Slim dumped out the dregs of his coffee before he spilled more of it on his belly, then for good measure spat out the last of the inevitable grounds that always made it into the brew. “Everybody oughta get off those gosh-darned screens and spend some time out here in the desert, get acquainted with actual reality.”

“But remember, most of ’em are railin’ against those same central authorities you rugged individualists love to criticize, the federal guvmint and those eggheaded, ivory-tower academics.”

“They oughta spend more time in the desert too, confrontin’ bedrock reality.”

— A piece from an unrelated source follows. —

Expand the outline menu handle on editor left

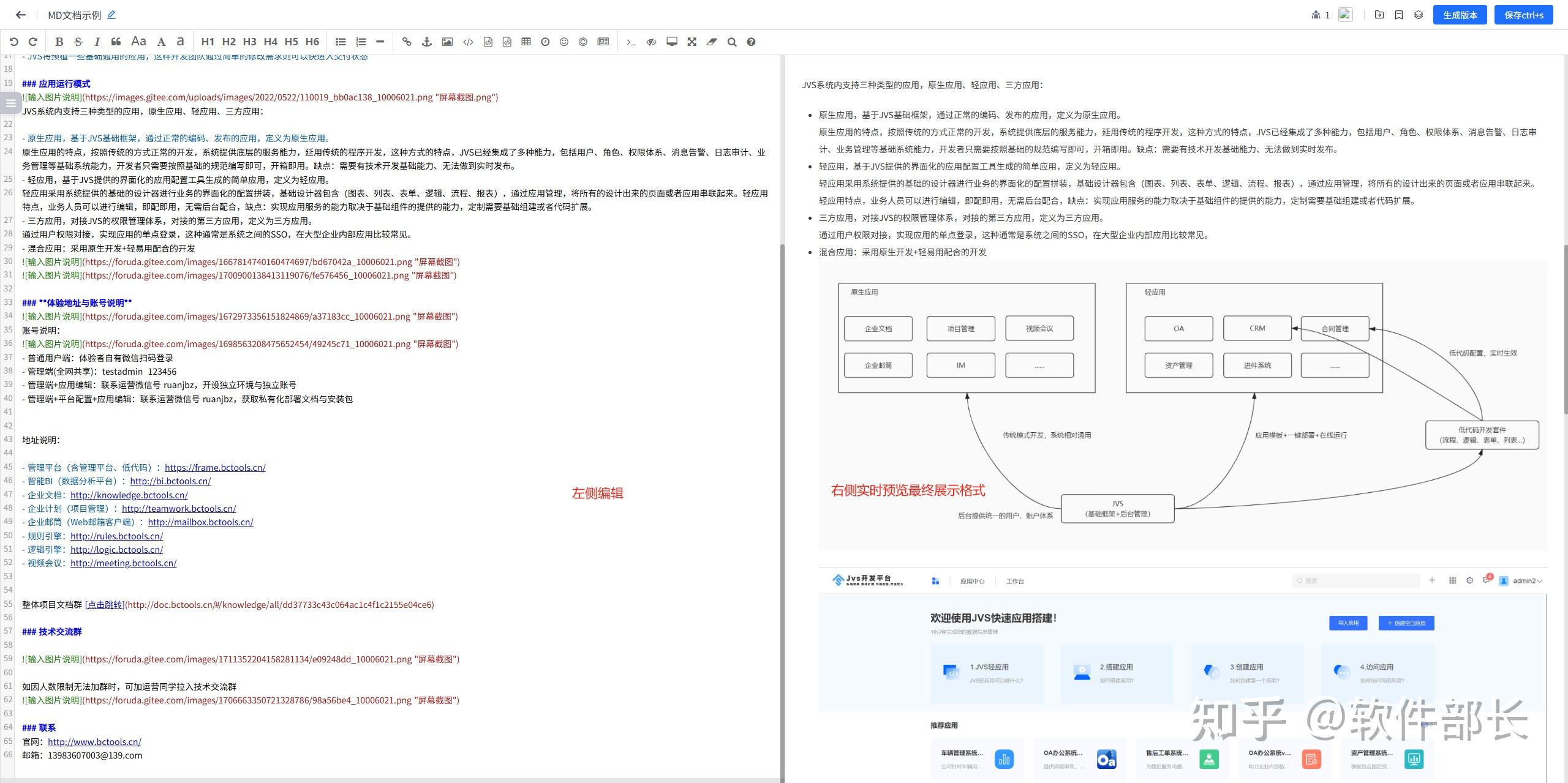pos(10,103)
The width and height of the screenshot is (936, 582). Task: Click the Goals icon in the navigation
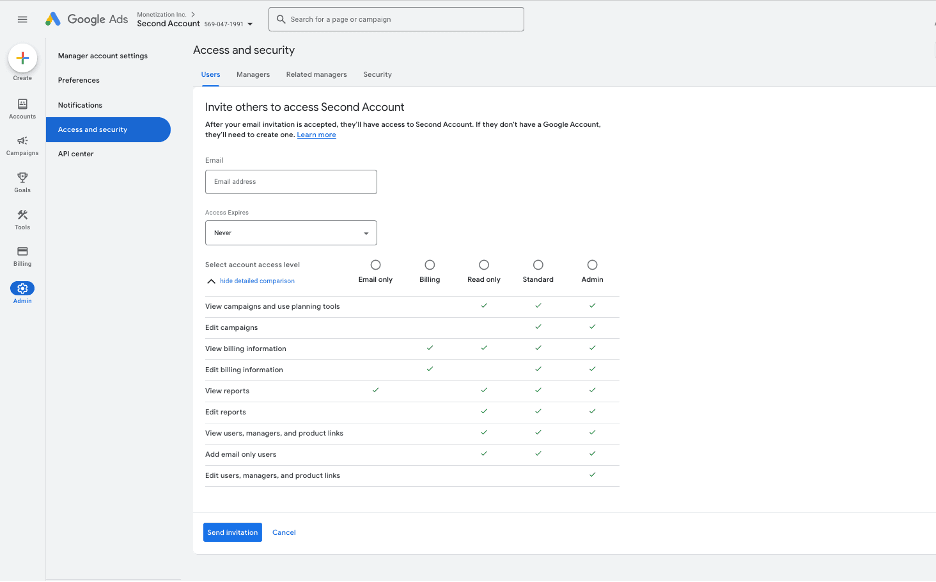(22, 178)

“Right. Which brings us to how agreement on a consensus reality is enforced.”

“How’s that?”

“Well, say I told you that rock is actually a dehydrated pink elephant, and if you added water to it, it would get up and lumber off down this canyon?”

“I’d say you were plumb loco.”

“Right. And if I said the world was flat?”


“That’s right. We all police the boundaries of the consensus reality through in-group/out-group dynamics, not by logical reasoning and discourse.”

“Lotta fancy words.”

“What I’m sayin’ is, no one spends time persuading by facts and reasons, they just use some name-callin’ to keep people in line.”

“Okay, so?”

“So people just accept what the consensus reality is, without thinkin’ too much about it. F’rinstance, they just know the world is round because they had a globe in every elementary classroom they were ever in, and also because of pictures from space.”

“Goin’ back to people not havin’ much sense — and not ever gettin’ out here to look at the moon and the stars on their own.”

“Right. So now with the Internet and YouTube, everyone who feels shut out by the dominant narrative can find each other, and they begin creatin’ their own in-groups. Flat-earthers can find flat-earthers, people who want to use the N-word with impunity…”

“Are a bunch of boot-lickin’, horse-apple-eatin’ pond scum.”

“Quite right, only now they can all congregate online, so they go from bein’ a dozen or so in any small town to numberin’ in the thousands in their chat groups and VPNs and whatnot. And if someone who just takes the dominant narrative at face value without too much thought happens into one of those groups, suddenly they’re bein’ called sheep and cucks and brainwashed, and worse. And that either sends ’em runnin’ away, or it sets them up to buy in to whatever narrative this new group believes in.”

“Sounds like that there Tower of Babel.”

“Exactly. And if it’s something like flat-earthers, who’re still a pretty small group despite a couple o’ flareups, it’s not much of a threat to the dominant narrative. But if it’s something at all politically related, like that QAnon a decade or so ago, then we get half the country livin’ in one reality, and half livin’ in another. Which is how we find ourselves in this here Southwest Semi-Autonomous Zone, run by a bunch o’ so-called sovereign citizens.”

They’d come to one of those natural pauses in the conversation, Slim filling the silence with a whistled refrain from “The Streets of Laredo.”

“Strange, isn’t it,” Slim said after a while, “how we get screwed over either way.”


“The workin’ man — and woman. Don’t matter if it’s a single dominant narrative, as you call it, about how the world works, or this current mixed-up one with a lotta competin’ stories, we’re still gettin’ the shaft — some groups worse’n others, o’ course.”

“Yeah, strange.”

“If I didn’t know better — that is, if it didn’t sound like a cock-and-bull conspiracy theory no self-reliant individual would stoop to believe in — I’d say some sort of shadowy forces were behind the scenes, controlling it all.”

“And who might they be, Slim?”

Just then, the sound of engines from down the wash broke the desert silence. Headlights lit the rock walls a quarter mile away as the vehicles approached, then disappeared as they turned up another branch of the canyon. But the sound didn’t recede up the wash, instead seeming to stop at a spot just over a low rise separating the two tributaries. Whooping and door slamming ensued.

“Reckon we oughta check that out?” Shorty asked.

“Reckon so.”

They rose, Shorty tossing the dregs of his coffee on the fire, then made their way up toward the ridge line, watchful not to step into any prickly pear, loosening their six-shooters in their holsters as they went.